STATED EXERCISE: Copy each of the following rows word for word, leaving out the pictures.
* * *
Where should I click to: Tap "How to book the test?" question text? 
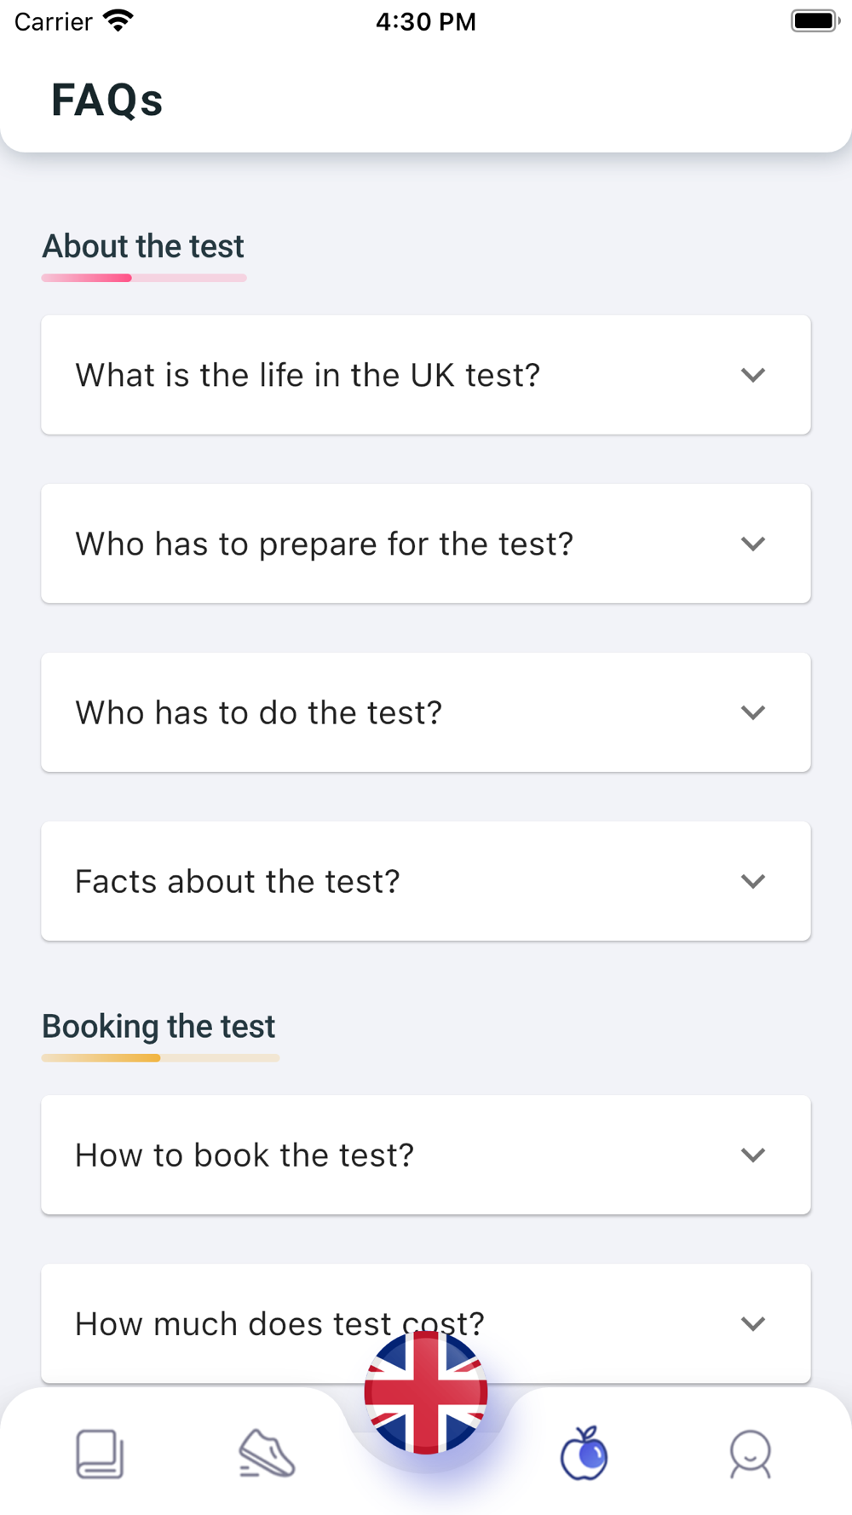click(245, 1155)
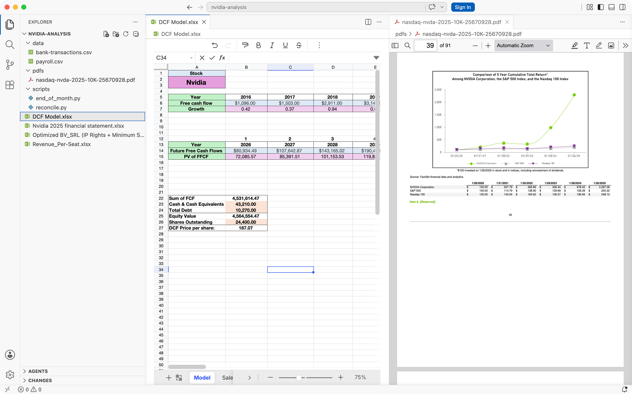Click the refresh explorer icon
The width and height of the screenshot is (632, 394).
126,34
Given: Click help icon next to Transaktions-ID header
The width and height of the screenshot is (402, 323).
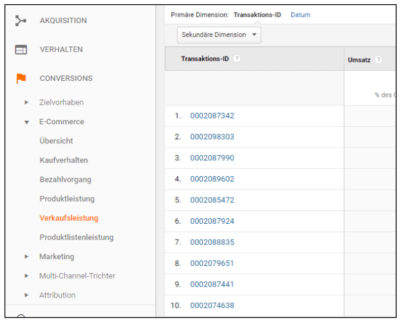Looking at the screenshot, I should [237, 59].
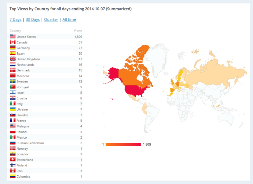This screenshot has height=184, width=253.
Task: Click the Canada flag icon
Action: tap(12, 42)
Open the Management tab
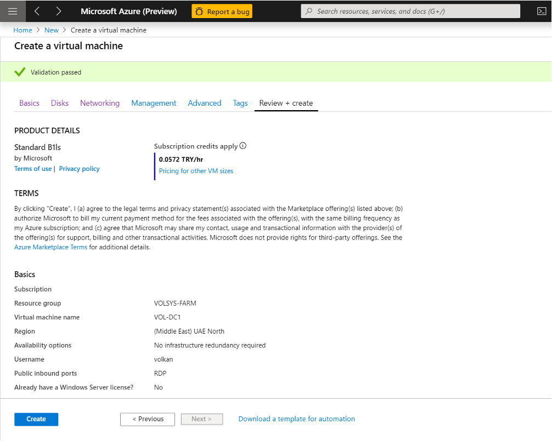 [154, 103]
* * *
ANSWER TO THE EXERCISE:
Where should I click to: Tap "How to book the test?" question text? 
click(245, 1155)
Click the refresh explorer icon
The width and height of the screenshot is (632, 394).
126,34
Given: Click help icon next to Transaktions-ID header
The width and height of the screenshot is (402, 323).
Looking at the screenshot, I should [237, 59].
This screenshot has height=184, width=253.
Task: Click the Canada flag icon
Action: tap(12, 42)
Open the Management tab
 [154, 103]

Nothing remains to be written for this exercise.